ACP Pouran later understands the truth and now wants them released at all cost. He tries the legal way but gets no help from his superior officers. When his efforts become a nuisance, he is transferred on duty to Sabarimala. Eventually he manages to catch a popular communist leader secretly going on a pilgrimage at Sabarimala, and blackmails him into arranging for the safety of Thambi and Mani. He also secretly bashes another politician, who turned the whole issue into a circus for his own benefit. Eventually the government and the police fake Thambi and Mani's deaths, to ensure that the world never knows the truth. Pouran then helps them escape.

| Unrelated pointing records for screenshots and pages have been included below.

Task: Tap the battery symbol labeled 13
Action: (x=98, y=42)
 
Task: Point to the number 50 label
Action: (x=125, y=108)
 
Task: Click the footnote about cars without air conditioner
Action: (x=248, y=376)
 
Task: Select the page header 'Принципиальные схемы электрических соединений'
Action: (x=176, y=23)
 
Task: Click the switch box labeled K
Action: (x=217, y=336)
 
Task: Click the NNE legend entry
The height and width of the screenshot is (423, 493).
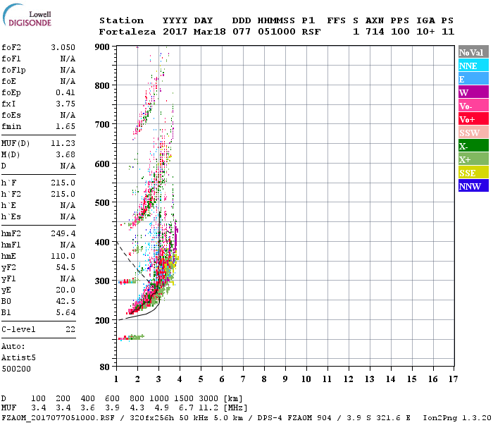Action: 473,66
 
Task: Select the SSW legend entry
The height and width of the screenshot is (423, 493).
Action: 473,133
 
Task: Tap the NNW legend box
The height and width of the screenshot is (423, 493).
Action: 473,186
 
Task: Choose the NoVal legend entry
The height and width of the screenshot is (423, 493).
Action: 473,52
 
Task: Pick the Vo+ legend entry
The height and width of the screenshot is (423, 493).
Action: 473,119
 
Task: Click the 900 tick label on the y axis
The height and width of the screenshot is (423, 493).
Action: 103,47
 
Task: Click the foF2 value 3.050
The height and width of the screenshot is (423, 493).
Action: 63,47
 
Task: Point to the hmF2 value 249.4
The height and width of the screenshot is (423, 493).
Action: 63,233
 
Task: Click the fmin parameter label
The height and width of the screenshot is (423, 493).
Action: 11,126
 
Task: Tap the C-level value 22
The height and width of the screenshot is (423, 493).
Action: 70,329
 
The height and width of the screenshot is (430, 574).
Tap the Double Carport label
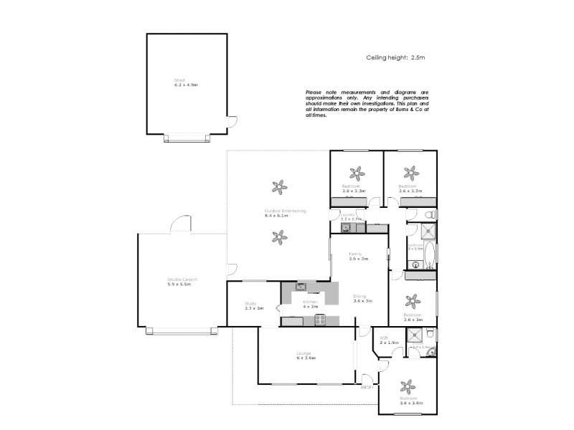click(x=182, y=281)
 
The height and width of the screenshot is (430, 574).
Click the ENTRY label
click(x=367, y=387)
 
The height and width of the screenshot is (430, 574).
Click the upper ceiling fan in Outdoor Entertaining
click(x=281, y=186)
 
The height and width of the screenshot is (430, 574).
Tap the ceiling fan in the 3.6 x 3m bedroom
click(x=412, y=300)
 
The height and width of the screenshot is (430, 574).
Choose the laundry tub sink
click(x=345, y=228)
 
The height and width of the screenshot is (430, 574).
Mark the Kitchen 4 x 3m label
click(x=310, y=305)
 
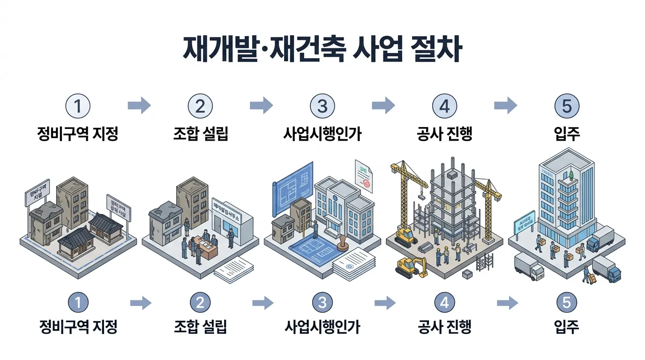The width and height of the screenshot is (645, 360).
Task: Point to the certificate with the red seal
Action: pyautogui.click(x=364, y=177)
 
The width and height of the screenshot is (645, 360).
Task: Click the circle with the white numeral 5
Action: pyautogui.click(x=566, y=303)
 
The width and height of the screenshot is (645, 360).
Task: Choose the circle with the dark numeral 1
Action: pyautogui.click(x=78, y=107)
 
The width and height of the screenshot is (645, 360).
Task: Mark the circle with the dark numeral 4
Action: pyautogui.click(x=444, y=107)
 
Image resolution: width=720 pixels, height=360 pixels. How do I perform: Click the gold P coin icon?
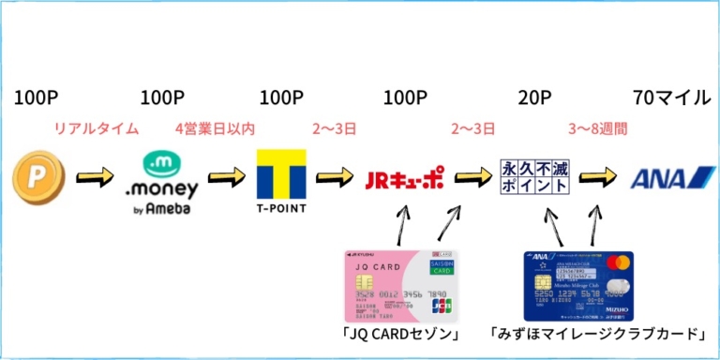[38, 178]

Sometime later, Mani has married Valsamma and has started a new life somewhere with a new identity. Thambi meanwhile has become a godman and lives happily in the popularity and protection the role provides. Pouran continues to be ambitious and daring, often acting as a silent avenger of justice in the dark hallways of politics and justice.

== Cast ==

- Prithviraj Sukumaran as ACP Pouran
- Baburaj as Jumper Thambi/Khalid Qureshi
- Chemban Vinod Jose as Tubelight Mani
- Srinda Ashab as Valsamma
- Vijay Babu as Purushan
- Ashvin Mathew as Minister John Katuparamban
- Manju Sunichen as Kanakam
- Shammi Thilakan as Kumaran
- Jojet John
- Anjali Aneesh as Vanitha, Purushan's wife
- Dhaneeh as Iddaly Kallan
- Dileesh Pothan as Siby Karimannoor
- Parvathi T. as Sandya Sumesh
- Jino John

==Production==
The film marks the directorial debut of screenwriter Dileesh Nair who also wrote the film's screenplay. The film was produced by M. Renjith. The role of Jumper Thampi was earlier offered to Biju Menon. Vijay Babu appears in the flashback scenes as Purushan, Pouran's father. Filming began in Sabarimala in April 2014. It was also filmed in Thiruvananthapuram. The title Tamaar Padaar is an onomatopoeia word in Malayalam that refers to the sound of a blast in comics.

== Reception ==
The film was released on 3 October 2014. It mostly received mixed response from critics.